„Europa ist ganz schön kompliziert!“

So lautete das Fazit einer rundum gelungenen Exkursion an das Landesinstitut für Lehrerbildung. Unser Jahrgang 10 entschied in einem EU-Planspiel über Zutaten von Schokolade.
Fast 120 Schülerinnen und Schüler unserer 10. Klassen simulierten den schwierigen Verhandlungs- und Entscheidungsprozess in der Europäischen Union. Sie schlüpften in die Rollen von Parlamentariern, Ministern, Staatsekretären und Lobbyisten und mussten über eine europäische Richtlinie für Kakao- und Schokoladenerzeugnisse entscheiden.

Erfahren Sie, warum Fett in der Schokolade ein spannender Streitpunkt ist.
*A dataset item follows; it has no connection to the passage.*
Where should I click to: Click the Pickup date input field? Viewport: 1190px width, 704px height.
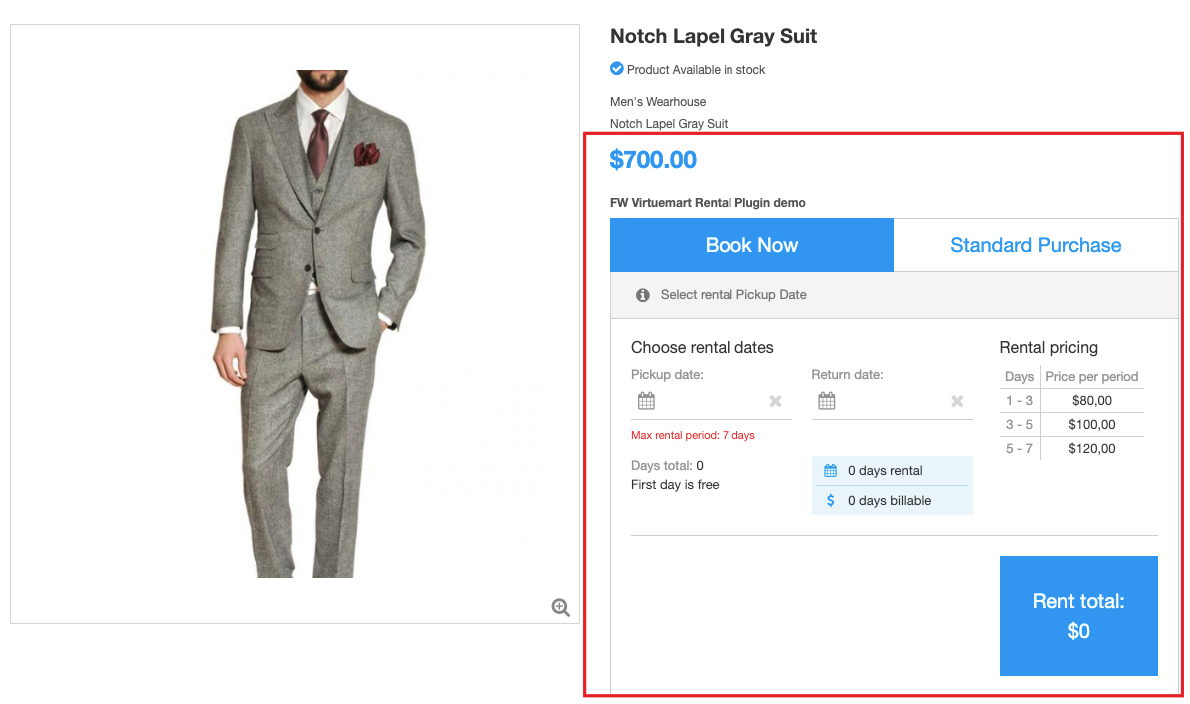point(711,401)
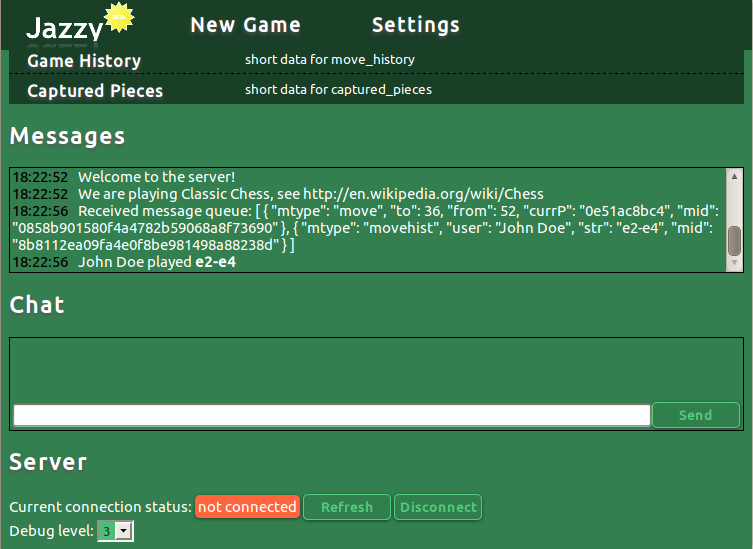Open the Debug level dropdown

point(116,531)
Bereits zum vierten Mal fand am Dienstag, den 15.04, ein Planspiel zum Gesetzgebungsverfahren der Europäischen Union in den Räumen des Landesinstituts für Lehrerbildung und Schulentwicklung unter der Leitung unserer PGW-Lehrer und Lehrerinnen statt. Fast 120 Schülerinnen und Schüler unserer 10. Klassen erhielten die Gelegenheit, den schwierigen Verhandlungs- und Entscheidungsprozess in der EU kennenzulernen, indem sie selbst in die Rollen als Parlamentarier, Minister, Staatsekretäre und Lobbyisten schlüpften und politische Entscheidungen treffen mussten. Der Auslöser wirkte ganz harmlos: 1973 regelte die EU unter welchen Bedingungen die Bezeichnung „Schokolade“ zu führen ist. Die Richtlinie besagte, dass Schokolade mindestens 35 % Kakaotrockenmasse enthalten müsse. Andere pflanzliche Fette durften nicht zugesetzt werden. Eine Ausnahmeregelung erhielten die Länder, die seit 1973 der EG beigetreten waren: Ihnen wurde erlaubt, 5 % andere pflanzliche Fette zuzufügen. Es war in den Folgejahren unklar, ob die in diesen Ländern unter der Bezeichnung „Schokolade“ hergestellten Produkte in den innereuropäischen Handel (Binnenmarkt) gebracht werden durften. Schließlich kam es zum Streit: Italien und Spanien weigerten sich, „unechte“ Schokolade aus Großbritannien ins Land zu lassen.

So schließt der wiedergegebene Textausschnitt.